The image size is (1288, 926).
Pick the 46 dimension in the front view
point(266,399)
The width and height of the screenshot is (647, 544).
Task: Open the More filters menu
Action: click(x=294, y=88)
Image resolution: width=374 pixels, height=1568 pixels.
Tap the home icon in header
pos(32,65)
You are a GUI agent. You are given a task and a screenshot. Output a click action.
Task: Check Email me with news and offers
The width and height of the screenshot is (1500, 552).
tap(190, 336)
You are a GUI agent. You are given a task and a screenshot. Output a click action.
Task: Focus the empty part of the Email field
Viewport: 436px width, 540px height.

*STATED TASK:*
Reproduce all the entries above, substituting "interface agent" for "GUI agent" and leaving everything else unchanged.

*ANSWER TO THE PROBLEM:*
The image size is (1288, 926).
Pick the 46 dimension in the front view
point(266,399)
The width and height of the screenshot is (647, 544).
Task: Open the More filters menu
Action: click(x=294, y=88)
Image resolution: width=374 pixels, height=1568 pixels.
Tap the home icon in header
pos(32,65)
You are a interface agent. You are given a task and a screenshot. Output a click action.
Task: Check Email me with news and offers
The width and height of the screenshot is (1500, 552).
tap(190, 336)
You are a interface agent. You are given a task and a screenshot. Output a click action.
Task: Focus the empty part of the Email field
Viewport: 436px width, 540px height.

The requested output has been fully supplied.